Name: R. Ravi
University: Tepper School of Business, Carnegie Mellon University
Date: Friday, May 11, 2007
Time: 1:30 to 3:00 pm
Location: Cooper Auditorium
Title: Iterative Relaxations
Abstract:
Inspired by Kamal Jain’s iterative rounding method for designing approximation algorithms, Singh and Lau have recently designed a variant that has been instrumental in designing the best-possible approximation algorithm for degree bounded minimum-cost spanning trees in undirected graphs. In this talk, I will illustrate its application to the directed counterpart of the problem, by providing an alternate proof of Edmond’s theorem characterizing the directed spanning tree polyhedron, and adapting it to give a bicriteria approximation algorithm. This work is in collaboration with Singh, based on ideas from his work with Lau.

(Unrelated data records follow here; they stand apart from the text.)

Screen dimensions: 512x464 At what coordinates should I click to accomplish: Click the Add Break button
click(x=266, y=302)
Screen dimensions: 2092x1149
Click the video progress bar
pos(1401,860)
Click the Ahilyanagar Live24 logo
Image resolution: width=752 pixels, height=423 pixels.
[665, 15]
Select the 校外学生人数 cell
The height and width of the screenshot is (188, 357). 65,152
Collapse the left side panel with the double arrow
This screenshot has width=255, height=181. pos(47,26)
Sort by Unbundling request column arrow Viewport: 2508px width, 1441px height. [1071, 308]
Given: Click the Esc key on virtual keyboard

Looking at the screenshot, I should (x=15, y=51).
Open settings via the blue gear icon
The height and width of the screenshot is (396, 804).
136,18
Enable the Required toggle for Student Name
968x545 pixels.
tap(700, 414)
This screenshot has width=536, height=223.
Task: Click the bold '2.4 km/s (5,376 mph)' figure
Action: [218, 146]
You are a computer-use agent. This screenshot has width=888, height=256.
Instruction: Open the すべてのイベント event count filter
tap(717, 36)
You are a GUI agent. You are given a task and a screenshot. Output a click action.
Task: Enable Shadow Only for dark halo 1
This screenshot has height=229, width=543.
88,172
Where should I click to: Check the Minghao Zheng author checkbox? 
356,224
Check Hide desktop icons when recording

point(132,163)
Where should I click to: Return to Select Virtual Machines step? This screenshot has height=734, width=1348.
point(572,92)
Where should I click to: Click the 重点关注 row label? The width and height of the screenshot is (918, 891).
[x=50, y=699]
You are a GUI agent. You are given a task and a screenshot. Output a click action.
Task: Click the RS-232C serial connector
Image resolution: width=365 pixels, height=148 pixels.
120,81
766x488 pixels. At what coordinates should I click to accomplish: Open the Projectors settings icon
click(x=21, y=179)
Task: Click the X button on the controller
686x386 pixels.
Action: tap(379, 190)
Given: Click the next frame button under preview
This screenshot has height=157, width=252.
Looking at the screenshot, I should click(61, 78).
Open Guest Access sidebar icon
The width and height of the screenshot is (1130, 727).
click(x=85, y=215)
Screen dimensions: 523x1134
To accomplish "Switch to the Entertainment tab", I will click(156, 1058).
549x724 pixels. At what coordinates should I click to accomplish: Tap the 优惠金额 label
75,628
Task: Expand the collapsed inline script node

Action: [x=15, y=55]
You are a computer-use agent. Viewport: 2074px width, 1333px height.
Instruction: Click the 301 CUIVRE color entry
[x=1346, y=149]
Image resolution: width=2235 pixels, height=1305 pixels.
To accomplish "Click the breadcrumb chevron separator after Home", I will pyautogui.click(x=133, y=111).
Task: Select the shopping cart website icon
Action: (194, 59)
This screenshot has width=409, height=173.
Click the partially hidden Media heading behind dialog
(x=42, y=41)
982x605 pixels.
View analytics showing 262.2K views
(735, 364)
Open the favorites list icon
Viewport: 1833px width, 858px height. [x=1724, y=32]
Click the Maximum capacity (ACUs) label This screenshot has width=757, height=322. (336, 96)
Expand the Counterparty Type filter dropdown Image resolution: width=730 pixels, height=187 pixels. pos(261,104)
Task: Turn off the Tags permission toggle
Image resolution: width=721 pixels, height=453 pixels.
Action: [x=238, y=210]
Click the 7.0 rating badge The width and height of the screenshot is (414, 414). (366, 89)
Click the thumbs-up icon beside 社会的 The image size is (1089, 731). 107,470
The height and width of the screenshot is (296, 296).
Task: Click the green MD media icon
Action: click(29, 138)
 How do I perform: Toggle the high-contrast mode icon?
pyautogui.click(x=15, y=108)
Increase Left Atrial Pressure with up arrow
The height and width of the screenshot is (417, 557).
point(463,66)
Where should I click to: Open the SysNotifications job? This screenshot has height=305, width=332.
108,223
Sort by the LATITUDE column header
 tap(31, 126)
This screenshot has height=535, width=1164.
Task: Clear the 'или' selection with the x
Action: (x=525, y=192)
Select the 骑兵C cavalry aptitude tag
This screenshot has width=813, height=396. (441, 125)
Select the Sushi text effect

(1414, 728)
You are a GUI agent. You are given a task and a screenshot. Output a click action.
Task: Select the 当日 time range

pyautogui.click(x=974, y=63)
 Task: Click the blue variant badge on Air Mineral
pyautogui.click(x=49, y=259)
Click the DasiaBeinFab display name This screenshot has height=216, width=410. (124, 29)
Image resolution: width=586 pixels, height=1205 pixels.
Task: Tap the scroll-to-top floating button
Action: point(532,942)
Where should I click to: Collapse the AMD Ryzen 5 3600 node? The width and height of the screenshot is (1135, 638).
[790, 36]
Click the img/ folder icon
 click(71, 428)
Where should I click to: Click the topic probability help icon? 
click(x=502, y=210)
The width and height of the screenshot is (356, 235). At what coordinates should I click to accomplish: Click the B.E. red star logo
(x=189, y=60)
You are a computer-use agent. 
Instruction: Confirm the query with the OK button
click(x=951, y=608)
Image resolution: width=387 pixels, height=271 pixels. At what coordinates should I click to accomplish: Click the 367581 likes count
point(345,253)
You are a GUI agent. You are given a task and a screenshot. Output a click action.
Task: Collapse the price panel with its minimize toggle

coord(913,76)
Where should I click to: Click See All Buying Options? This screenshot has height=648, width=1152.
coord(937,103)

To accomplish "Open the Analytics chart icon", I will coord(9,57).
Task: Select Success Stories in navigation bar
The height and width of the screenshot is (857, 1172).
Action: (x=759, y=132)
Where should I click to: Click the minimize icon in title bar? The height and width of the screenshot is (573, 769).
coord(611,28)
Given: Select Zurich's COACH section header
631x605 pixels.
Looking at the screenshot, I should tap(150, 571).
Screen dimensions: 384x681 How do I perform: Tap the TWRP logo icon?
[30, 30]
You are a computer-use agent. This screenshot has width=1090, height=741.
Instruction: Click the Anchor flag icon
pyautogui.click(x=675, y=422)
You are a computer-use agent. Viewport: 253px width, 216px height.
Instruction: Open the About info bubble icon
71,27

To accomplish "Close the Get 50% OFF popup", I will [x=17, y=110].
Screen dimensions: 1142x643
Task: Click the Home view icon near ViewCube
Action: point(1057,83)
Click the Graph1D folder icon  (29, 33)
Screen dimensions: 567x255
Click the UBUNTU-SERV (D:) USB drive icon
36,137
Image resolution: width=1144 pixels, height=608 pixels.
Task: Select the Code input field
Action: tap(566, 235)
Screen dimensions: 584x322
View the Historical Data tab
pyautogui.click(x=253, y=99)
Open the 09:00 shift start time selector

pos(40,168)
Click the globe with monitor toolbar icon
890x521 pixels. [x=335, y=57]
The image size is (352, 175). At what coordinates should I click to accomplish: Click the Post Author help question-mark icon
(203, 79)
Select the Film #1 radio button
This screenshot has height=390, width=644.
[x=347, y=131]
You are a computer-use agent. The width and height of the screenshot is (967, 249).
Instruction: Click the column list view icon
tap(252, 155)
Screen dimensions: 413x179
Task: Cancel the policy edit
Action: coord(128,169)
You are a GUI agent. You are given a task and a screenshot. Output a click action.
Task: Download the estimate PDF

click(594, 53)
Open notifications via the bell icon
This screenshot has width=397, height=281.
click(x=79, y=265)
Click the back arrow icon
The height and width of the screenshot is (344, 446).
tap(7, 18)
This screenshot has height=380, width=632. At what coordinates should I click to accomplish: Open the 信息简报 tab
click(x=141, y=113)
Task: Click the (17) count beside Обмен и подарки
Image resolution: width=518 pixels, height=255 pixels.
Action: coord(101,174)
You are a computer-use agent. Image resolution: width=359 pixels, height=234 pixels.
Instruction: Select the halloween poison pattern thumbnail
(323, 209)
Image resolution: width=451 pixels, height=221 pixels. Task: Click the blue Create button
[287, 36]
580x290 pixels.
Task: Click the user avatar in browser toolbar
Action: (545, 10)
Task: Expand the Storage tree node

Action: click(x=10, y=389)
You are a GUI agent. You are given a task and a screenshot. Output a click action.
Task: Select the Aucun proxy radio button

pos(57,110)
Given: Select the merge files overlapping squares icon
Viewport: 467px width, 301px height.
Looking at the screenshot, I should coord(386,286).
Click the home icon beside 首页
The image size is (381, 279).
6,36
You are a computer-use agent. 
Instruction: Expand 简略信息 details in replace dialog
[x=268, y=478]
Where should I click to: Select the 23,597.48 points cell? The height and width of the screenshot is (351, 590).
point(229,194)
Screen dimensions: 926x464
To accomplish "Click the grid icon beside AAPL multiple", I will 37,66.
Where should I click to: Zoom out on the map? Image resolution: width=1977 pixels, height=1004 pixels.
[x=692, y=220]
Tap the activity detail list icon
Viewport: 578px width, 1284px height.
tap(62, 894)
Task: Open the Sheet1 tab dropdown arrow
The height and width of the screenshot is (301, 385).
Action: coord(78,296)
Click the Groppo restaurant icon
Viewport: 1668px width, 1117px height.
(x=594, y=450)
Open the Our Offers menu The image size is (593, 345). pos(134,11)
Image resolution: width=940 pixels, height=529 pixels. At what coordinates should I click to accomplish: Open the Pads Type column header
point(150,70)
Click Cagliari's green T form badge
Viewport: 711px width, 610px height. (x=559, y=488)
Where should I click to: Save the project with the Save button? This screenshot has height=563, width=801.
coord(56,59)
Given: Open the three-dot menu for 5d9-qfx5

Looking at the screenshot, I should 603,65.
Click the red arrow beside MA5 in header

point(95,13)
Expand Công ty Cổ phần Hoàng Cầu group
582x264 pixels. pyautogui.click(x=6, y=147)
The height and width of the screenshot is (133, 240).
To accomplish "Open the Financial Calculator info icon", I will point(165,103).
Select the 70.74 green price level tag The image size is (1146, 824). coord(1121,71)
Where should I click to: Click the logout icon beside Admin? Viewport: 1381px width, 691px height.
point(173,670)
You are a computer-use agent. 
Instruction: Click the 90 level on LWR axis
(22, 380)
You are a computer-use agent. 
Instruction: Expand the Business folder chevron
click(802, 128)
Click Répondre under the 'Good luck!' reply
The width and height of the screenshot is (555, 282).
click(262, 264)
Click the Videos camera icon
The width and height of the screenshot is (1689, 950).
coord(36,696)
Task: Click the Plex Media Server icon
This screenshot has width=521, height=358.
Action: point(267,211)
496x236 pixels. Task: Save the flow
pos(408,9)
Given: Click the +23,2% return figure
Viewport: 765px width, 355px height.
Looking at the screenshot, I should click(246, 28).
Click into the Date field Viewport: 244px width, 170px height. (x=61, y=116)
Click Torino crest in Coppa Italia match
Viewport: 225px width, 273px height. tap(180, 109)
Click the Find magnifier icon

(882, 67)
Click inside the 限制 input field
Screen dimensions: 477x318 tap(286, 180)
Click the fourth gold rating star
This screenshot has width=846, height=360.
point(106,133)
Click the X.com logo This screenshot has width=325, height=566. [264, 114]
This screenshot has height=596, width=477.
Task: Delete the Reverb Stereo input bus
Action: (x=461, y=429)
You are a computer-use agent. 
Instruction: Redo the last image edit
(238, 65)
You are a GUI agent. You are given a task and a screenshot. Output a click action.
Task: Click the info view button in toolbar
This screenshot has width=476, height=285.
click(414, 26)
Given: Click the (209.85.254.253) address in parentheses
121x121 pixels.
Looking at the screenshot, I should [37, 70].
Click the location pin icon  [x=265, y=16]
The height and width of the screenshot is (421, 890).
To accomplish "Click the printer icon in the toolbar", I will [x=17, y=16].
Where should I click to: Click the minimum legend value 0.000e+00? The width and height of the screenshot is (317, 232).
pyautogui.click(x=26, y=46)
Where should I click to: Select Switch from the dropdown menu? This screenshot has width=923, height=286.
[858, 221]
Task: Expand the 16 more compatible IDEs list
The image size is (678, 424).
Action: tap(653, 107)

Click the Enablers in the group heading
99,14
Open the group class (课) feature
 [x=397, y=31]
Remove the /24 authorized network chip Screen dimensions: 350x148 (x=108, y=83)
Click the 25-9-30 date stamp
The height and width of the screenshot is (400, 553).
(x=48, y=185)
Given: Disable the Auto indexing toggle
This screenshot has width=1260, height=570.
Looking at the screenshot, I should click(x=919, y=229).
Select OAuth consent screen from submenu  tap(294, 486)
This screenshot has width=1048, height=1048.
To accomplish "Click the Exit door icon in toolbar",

The talk will serve as a preview to a new course to be taught in the Fall 07 (47-853 Special Topics in Combinatorial Optimization, Mondays and Wednesdays 3.30-5.30 Room 318 GSIA, during Mini 1: August 27 - October 15, 2007) by Singh and myself. In this class, we will attempt to re-derive alternate proofs of well known linear characterizations of various famous integral polyhedra using this iterative relaxation technique, which can be considered a primal rounding method.